Expanding deserts, rising seas, more intense heat waves and more destructive storms were among the environmental concerns Brown warned the audience of. He presented his vision for a new, environmentally conscious economy that would be powered by renewable sources of energy instead of fossil fuels.
Such economies are already beginning to emerge in many parts of the world, according to Brown. He noted the existence of wind farms that give electricity to 40 million Europeans, solar roofs in Japan that convert sunlight to electricity, and the 93 percent of homes in Iceland that are heated with geothermal energy. He concluded by advocating for political activism in support of these initiatives.
“Lester Brown made all of the climate change problems of our country seem really solvable, through positive movement and change,” said Josh Wood ’10, an Introduction to Environmental Studies student.
The next presenter, epidemiologist and independent consultant Dr. Kristie L. Ebi spoke about the relationship between climate change and human health. Ebi stated that the severity of health impacts from climate change will depend on humans’ capacity to adapt.
“We have a lot of challenges, but we can do it,” Ebi said. “There have been major advances in our ability to say what is going to happen with weather.”
She explained that because climate change cannot be totally avoided, adaptation is especially important in lessening the severity of the impacts of climate variability and extreme events.
Dr. Judith Curry, Professor and Chair of the School of Earth and Atmospheric Sciences at the Georgia Institute of Technology spoke next on the link between global climate change and hurricanes. Curry pointed to a study that showed there has not necessarily been an increase in the actual number of hurricanes that occurred in recent years, but that there was a dramatic increase in the intensity of hurricanes that occurred, which could potentially be attributed to global warming.
Curry concluded by speaking of the need for positive change at the university level, from the state and local governments and from industries as well. She complimented the University for the steps it has taken to educate students about the impacts of climate change, including holding the Environmental Studies Symposium.
The last speaker was Dr. Alaka Wali, director of the Center for Cultural Understanding and Change at the Field Museum of Natural History in Chicago, Ill. Wali’s presentation, “Apocalypse Now or Brave New World? Two Scenarios for Social and Cultural Responses to Global Warming,” took an anthropological view of climate change. She emphasized the importance of communities that sustain and nourish creativity.
“Creativity allows people to invent ingenious solutions to the problems that they face,” Wali said.

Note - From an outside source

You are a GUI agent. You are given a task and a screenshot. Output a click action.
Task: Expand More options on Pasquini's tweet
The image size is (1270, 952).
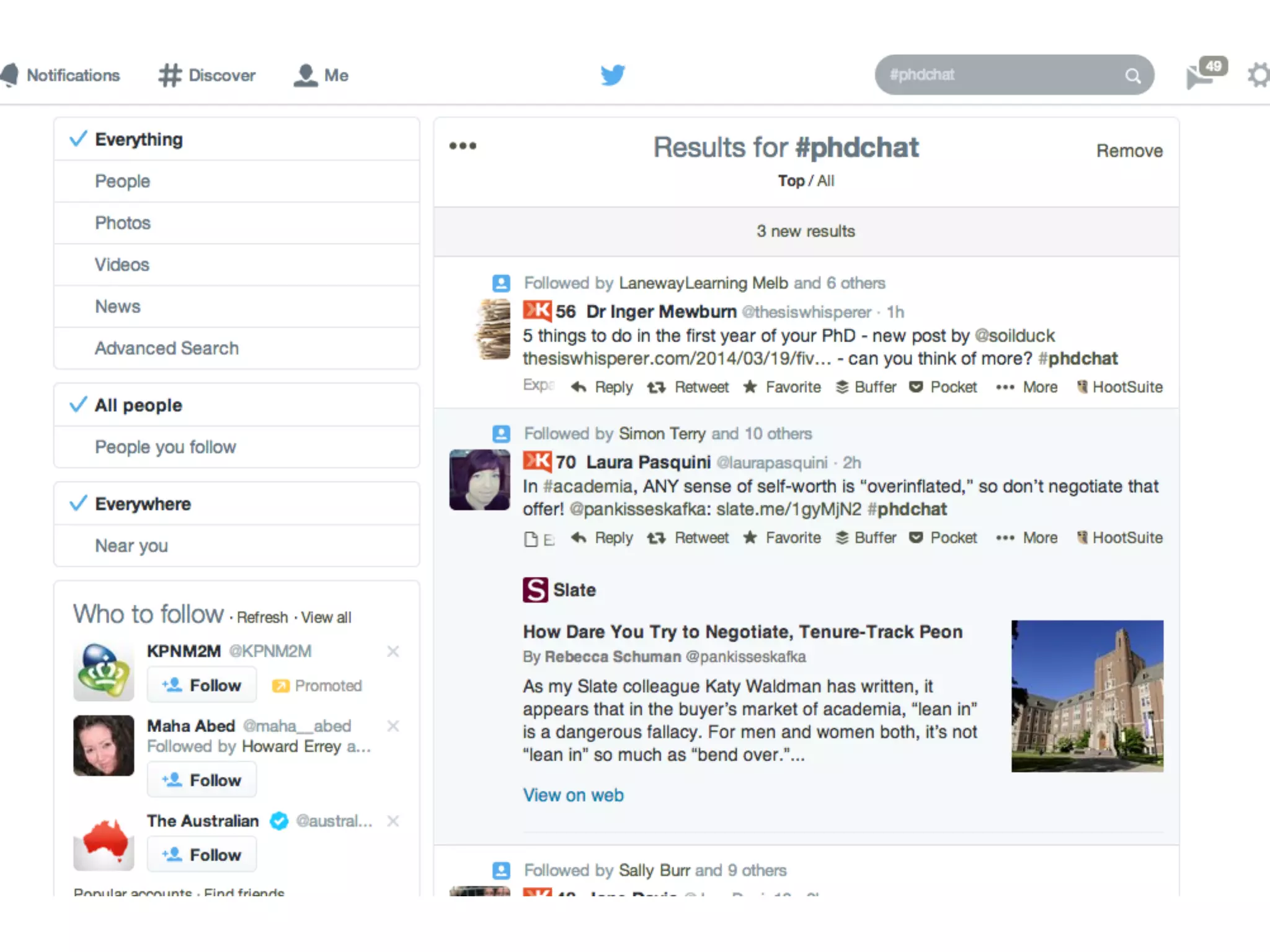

The symposium opened with a welcome from University President Doug Bennet and a brief address from Sally Smyth ’07. Both Bennet and Smyth spoke of the emphasis on environmental awareness on campus. Bennet noted the large numbers of non-science majors enrolling in environmental studies courses and the creation of the environmentally high-performing Fauver residences. Smyth remarked that the University’s community tends to push for change at the grass roots level, noting the large number of students who compost, grow food in the student garden, and recycle.
Professor of Economics Gary Yohe, who helped moderate the symposium, made the concluding remarks. All four speakers were then invited to participate in a panel and answer audience members’ questions.